In deze zaak, uitgesproken door de kantonrechter mr. J.M. Graat op 16 oktober 2015, zijn zes eisers, allen voormalig werknemers van NXP Semiconductors Netherlands B.V., in conventie een procedure gestart tegen hun ex-werkgever. De eisers vorderen schadevergoeding wegens kennelijk onredelijke opzegging van hun arbeidsovereenkomsten, die per 1 april 2014 zijn beëindigd. De eisers stellen dat de beëindiging in strijd is met het Sociaal Plan 2010 en de Wet gelijke behandeling op grond van leeftijd bij arbeid (WGBLA). Ze beweren dat het sociaal plan hen benadeelt ten opzichte van jongere collega's die na 1952 zijn geboren, omdat zij een lagere vergoeding ontvangen bij beëindiging van hun dienstverband.

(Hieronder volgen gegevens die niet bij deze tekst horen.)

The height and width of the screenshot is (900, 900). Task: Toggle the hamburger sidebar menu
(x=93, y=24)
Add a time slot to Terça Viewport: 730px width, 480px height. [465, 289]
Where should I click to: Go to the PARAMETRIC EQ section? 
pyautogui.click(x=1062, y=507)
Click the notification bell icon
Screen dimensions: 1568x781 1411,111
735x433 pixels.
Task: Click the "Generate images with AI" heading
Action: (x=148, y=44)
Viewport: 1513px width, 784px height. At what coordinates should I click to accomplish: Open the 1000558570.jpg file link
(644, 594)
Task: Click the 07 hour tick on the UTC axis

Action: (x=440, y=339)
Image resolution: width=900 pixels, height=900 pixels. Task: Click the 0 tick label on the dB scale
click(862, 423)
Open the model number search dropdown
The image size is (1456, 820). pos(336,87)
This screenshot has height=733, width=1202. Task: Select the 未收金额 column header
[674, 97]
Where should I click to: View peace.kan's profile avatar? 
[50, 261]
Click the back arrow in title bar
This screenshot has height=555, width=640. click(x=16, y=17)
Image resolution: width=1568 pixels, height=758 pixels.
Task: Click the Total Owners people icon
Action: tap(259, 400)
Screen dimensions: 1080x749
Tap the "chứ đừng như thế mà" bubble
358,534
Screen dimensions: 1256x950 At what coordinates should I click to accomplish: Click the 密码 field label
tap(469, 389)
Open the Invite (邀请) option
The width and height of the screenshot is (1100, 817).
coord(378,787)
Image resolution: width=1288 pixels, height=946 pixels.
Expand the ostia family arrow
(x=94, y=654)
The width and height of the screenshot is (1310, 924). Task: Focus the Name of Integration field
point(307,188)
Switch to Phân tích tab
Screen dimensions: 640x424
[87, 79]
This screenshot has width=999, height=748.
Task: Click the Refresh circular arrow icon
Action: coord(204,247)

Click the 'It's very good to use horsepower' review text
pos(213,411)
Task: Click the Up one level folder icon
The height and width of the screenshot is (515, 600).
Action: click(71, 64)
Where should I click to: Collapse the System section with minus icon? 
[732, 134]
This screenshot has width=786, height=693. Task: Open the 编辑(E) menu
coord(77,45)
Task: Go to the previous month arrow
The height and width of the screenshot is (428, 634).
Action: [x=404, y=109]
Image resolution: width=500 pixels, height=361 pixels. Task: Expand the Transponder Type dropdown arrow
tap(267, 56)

De kantonrechter heeft vastgesteld dat de arbeidsovereenkomsten van de eisers zijn beëindigd op basis van bedrijfseconomische redenen en met toestemming van het UWV. De rechter oordeelt dat het sociaal plan, dat door NXP en de vakbonden is ondertekend, niet in strijd is met de WGBLA. De eisers hebben een onvoorwaardelijk recht op de VEP-regeling, wat hun situatie anders maakt dan die van medewerkers geboren na 1952. De kantonrechter concludeert dat er geen sprake is van verboden leeftijdsdiscriminatie en wijst de vorderingen van de eisers af.
In reconventie heeft NXP een vordering ingesteld tegen eiser sub 5, die abusievelijk salaris en een onkostenvergoeding heeft ontvangen na zijn uitdiensttreding. De kantonrechter oordeelt dat deze betalingen onverschuldigd zijn en veroordeelt eiser sub 5 tot terugbetaling van het ontvangen bedrag. De rechter wijst de vorderingen van NXP in reconventie toe en legt de proceskosten ten laste van eiser sub 5.